Greatest hits album by Alan Jackson
- Released: June 14, 2004
- Genre: Country
- Length: 69:52
- Label: BMG

Alan Jackson chronology
| Greatest Hits Volume II (2003) | The Very Best of Alan Jackson (2004) | What I Do (2004) |

= The Very Best of Alan Jackson =

 The Very Best of Alan Jackson is the fourth greatest hits compilation album by American country artist Alan Jackson. It was released in the United States on June 14, 2004, on the Sony BMG International label.

Professional ratings
Review scores
| Source | Rating |
| Allmusic | Star |

==Content==
The release includes 18 greatest hits from Alan Jackson's studio albums:

Here in the Real World (1990)
- "Here in the Real World"
- "Chasin' That Neon Rainbow"
Don't Rock the Jukebox (1991)
- "Don't Rock the Jukebox"
- "Midnight in Montgomery"
A Lot About Livin' (And a Little 'bout Love) (1992)
- "Chattahoochee"
- "She's Got the Rhythm (And I Got the Blues)"
Who I Am (1994)
- "Livin' on Love"
- "Gone Country"
Everything I Love (1996)
- "Little Bitty"
- "Everything I Love"
- "Who's Cheatin' Who"
High Mileage (1998)
- "Right on the Money"
- "Little Man"
Under the Influence (1999)
- "Pop a Top"
- "It Must Be Love"
When Somebody Loves You (2000)
- "www.memory"
Drive (2002)
- "Drive (For Daddy Gene)"
- "Where Were You (When the World Stopped Turning)"

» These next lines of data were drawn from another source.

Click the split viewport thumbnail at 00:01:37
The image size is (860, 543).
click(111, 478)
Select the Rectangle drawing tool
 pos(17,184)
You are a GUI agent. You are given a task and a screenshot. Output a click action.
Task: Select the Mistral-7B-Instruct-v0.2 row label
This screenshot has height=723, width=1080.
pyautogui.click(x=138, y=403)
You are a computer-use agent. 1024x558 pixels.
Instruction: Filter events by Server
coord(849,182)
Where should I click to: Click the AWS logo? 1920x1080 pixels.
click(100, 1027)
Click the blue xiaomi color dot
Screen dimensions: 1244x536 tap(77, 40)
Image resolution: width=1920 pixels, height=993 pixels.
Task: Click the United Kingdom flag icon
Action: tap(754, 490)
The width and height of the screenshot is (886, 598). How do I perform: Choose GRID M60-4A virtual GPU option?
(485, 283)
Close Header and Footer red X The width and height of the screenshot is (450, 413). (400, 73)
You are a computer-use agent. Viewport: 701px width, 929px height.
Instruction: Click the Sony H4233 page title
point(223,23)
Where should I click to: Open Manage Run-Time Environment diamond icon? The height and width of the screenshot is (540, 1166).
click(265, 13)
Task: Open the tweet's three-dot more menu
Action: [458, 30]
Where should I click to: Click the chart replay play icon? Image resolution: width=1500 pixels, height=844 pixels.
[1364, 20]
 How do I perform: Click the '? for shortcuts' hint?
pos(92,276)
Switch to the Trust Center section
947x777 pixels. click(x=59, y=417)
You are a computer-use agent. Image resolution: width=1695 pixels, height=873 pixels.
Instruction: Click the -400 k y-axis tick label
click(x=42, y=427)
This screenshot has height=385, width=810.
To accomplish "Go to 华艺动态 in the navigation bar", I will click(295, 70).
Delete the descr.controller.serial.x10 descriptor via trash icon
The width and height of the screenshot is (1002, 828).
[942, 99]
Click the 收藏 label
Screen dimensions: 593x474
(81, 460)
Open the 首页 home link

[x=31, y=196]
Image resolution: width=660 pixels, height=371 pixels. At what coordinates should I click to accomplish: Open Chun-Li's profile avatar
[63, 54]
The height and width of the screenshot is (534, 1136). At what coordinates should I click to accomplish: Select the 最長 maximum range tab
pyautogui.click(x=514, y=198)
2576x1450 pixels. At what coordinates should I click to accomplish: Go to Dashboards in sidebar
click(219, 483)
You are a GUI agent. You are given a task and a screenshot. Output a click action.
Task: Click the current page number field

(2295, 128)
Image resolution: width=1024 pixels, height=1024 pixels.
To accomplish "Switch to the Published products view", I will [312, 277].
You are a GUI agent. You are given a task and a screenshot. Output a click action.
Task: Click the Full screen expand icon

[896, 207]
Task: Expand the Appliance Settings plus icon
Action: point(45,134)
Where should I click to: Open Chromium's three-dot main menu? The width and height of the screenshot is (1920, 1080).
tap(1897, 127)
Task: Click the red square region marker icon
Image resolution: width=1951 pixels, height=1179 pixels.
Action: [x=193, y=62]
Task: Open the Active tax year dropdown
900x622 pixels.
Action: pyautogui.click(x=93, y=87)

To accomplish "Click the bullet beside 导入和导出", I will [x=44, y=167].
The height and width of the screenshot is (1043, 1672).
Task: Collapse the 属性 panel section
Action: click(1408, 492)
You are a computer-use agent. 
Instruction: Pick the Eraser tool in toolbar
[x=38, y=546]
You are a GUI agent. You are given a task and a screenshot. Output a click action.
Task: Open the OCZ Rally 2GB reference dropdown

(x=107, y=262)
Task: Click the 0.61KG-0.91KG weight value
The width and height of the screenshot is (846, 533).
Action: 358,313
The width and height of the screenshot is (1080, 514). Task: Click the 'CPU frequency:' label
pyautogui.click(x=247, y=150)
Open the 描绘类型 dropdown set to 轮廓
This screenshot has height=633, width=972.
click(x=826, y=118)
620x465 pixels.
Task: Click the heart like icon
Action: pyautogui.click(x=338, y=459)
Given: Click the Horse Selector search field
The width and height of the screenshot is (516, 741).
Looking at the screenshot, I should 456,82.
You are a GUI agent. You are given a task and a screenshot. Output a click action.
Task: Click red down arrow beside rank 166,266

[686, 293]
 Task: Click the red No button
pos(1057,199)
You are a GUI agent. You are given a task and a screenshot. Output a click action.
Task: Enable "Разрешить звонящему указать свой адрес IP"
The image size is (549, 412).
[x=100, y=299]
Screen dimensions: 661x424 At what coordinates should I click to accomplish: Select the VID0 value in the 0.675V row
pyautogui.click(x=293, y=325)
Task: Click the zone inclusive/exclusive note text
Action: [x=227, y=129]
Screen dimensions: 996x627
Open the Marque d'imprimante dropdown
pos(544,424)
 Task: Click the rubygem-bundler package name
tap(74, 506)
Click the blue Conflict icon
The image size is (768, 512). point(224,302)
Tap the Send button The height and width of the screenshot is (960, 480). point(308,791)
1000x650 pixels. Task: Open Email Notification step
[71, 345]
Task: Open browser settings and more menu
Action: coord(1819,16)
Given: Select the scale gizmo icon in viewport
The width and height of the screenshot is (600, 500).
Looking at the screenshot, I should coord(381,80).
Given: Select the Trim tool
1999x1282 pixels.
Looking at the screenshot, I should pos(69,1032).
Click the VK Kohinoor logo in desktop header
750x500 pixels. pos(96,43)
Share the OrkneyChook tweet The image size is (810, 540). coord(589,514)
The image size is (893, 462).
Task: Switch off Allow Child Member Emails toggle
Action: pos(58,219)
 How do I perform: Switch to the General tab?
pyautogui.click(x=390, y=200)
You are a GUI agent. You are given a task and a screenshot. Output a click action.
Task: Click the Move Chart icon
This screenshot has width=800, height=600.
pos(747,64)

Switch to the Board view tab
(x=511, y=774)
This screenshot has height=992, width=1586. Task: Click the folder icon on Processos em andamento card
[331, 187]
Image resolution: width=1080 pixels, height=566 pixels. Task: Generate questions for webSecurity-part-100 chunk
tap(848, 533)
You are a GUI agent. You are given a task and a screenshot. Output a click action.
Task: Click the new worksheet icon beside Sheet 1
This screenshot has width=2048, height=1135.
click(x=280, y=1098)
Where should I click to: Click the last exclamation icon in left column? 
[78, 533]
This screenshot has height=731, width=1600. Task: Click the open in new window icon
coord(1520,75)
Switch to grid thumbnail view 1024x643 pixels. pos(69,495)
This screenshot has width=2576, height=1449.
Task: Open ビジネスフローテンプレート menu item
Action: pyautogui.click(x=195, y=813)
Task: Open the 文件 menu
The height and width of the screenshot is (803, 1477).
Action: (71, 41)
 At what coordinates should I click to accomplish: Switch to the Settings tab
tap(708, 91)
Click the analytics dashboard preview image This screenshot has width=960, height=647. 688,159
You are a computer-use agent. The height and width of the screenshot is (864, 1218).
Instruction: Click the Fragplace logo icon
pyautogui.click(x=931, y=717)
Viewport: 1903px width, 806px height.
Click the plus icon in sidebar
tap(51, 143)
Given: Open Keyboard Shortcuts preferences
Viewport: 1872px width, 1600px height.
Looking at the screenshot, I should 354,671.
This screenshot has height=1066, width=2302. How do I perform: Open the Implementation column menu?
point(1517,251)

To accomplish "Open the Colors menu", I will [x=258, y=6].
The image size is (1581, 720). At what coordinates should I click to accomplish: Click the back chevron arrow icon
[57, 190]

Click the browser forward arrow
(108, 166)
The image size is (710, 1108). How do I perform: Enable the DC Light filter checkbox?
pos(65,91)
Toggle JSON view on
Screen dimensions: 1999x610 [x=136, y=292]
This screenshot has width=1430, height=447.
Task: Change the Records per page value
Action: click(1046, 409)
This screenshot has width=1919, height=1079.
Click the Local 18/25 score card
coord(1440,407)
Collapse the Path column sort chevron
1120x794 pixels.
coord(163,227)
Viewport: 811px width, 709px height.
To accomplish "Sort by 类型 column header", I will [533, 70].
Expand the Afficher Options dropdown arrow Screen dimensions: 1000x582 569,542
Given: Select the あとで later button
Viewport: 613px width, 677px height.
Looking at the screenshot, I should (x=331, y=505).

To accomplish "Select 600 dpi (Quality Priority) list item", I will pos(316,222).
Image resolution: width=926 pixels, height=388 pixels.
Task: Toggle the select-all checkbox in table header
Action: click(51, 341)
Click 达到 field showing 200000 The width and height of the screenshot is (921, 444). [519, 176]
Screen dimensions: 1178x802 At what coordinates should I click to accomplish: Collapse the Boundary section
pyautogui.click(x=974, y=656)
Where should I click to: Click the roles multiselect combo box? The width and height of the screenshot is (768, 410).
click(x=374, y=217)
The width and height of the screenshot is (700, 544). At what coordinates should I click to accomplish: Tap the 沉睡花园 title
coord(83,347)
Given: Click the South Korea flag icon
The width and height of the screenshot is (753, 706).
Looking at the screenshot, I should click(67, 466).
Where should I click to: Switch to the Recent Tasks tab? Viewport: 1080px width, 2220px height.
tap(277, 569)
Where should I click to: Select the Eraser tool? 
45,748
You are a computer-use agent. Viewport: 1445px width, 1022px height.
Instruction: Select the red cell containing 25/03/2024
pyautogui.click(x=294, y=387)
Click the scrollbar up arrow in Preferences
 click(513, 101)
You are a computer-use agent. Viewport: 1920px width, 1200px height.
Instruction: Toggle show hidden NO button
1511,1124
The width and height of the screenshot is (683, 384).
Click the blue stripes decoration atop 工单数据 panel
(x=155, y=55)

and two hits from his compilation albums:

The Greatest Hits Collection (1995)
- "Tall, Tall Trees"
Greatest Hits Volume II... and Some Other Stuff (2003)
- "It's Five O'Clock Somewhere"

==Track listing==

| No. | Title | Writer(s) | Length |
|---|---|---|---|
| 1. | "Gone Country" | Bob McDill | 4:18 |
| 2. | "Drive (For Daddy Gene)" | Jackson | 4:02 |
| 3. | "Where Were You (When the World Stopped Turning)" | Jackson | 5:05 |
| 4. | "www.memory" | Jackson | 2:35 |
| 5. | "It's Five O'Clock Somewhere" | Jim "Moose" Brown, Don Rollins | 3:51 |
| 6. | "Chattahoochee" (extended mix) | Jackson, Jim McBride | 3:58 |
| 7. | "She's Got the Rhythm (And I Got the Blues)" | Jackson, Randy Travis | 2:25 |
| 8. | "Midnight in Montgomery" | Jackson, Don Sampson | 3:45 |
| 9. | "Little Man" | Jackson | 4:28 |
| 10. | "Pop a Top" | Nat Stuckey | 3:05 |
| 11. | "Don't Rock the Jukebox" | Jackson, Roger Murrah, Keith Stegall | 2:52 |
| 12. | "Little Bitty" | Tom T. Hall | 2:39 |
| 13. | "Here in the Real World" | Mark Irwin, Jackson | 3:38 |
| 14. | "Livin' on Love" | Jackson | 3:49 |
| 15. | "Who's Cheatin' Who" | Jerry Hayes | 4:02 |
| 16. | "Tall, Tall Trees" | George Jones, Roger Miller | 2:28 |
| 17. | "Right on the Money" | Charlie Black, Phil Vassar | 3:49 |
| 18. | "Chasin' That Neon Rainbow" | Jackson, McBride | 3:06 |
| 19. | "It Must Be Love" | Bob McDill | 2:51 |
| 20. | "Everything I Love" | Harley Allen, Carson Chamberlain | 3:06 |
| Total length: |  |  | 69:52 |

==Charts and certifications==
The Very Best of Alan Jackson debuted at #47 on the UK Albums Chart on week 27/2004, where it stayed for one week.

| Chart (2004) | Peak position |
|---|---|
| UK Albums Chart | 47 |

==Certifications==

| Region | Certification | Certified units/sales |
| Australia (ARIA) | Platinum | 70,000^{^} |
^{^} Shipments figures based on certification alone.